Movimprese, lartigianato a rallentare la caduta

Nel primo trimestre 2011 le imprese artigiane a -0,48%, mentre il sistema italiano segna un -0,78

2231 aziende avviate a fronte di 2452 chiusure, uno stock di 98425 aziende iscritte al Registro delle Imprese. Questo il bilancio anagrafico del sistema imprenditoriale scaligero nel primo trimestre 2011 secondo i dati Movimprese diffusi ieri. Un saldo negativo di 221 imprese che indica il tasso di crescita in provincia di Verona a -0,22% a fronte del -0,16% registrato a livello nazionale.
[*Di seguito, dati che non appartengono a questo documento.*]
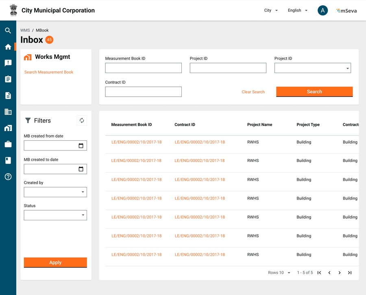
Task: Click the help question mark icon
Action: click(x=8, y=177)
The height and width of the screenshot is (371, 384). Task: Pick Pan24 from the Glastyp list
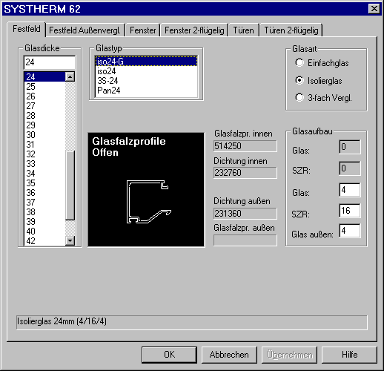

Nel Veneto anche le altre province registrano percentuali di decrescita superiori alla media nazionale: dal -0,20 di Padova e Vicenza al -0,26 e -0,27 di Treviso e Venezia. Con il segno meno, ma superiore alla media italiana è la dinamica dello iscrizioni e cessazioni al Registro delle Imprese delle imprese artigiane, che al 31 marzo scorso contava 28287 unità.

Nei primi tre mesi dell’anno, a Verona sono state avviate 742 attività artigianali e ne sono state chiuse 878
. In percentuale un -0,48% contro una media registrata a livello nazionale pari al -0,78%. “Si tratta di lievi contrazioni, ma occorre precisare che sono al lordo delle cancellazioni d’ufficio, regolarizzazioni della posizione di imprese non più operative da tempo, non cessazioni dovute alla congiuntura. Per citare un esempio, nel 2010 il tasso di crescita delle imprese veronesi, depurato delle cancellazioni d’ufficio, è stato dello 0,6%– spiega il presidente della Camera di Commercio di Verona, Alessandro Bianchi – Indubbiamente il sistema artigianale è quello che ha maggiormente sofferto la congiuntura ed è, di conseguenza, quello che riparte più lentamente, ma i segnali di crescita sono incoraggianti e li presenteremo la prossima settimana a Verona nel Mondo”.


Il convegno di presentazione del report annuale della Camera di Commercio di Verona si terrà il prossimo 6 maggio nella giornata dell’Economia al Polo Zanotto dell’Università degli Studi di Verona. Come ogni anno, sarà l'occasione per fare il punto sullo stato di salute dell'economia scaligera con un approfondimento su un tema di stringente attualità economica: “ci occuperemo delle prospettive offerte dallo sviluppo a due cifre dei paesi Bric e della situazione socio-economica del Mediterraneo”, conclude Bianchi.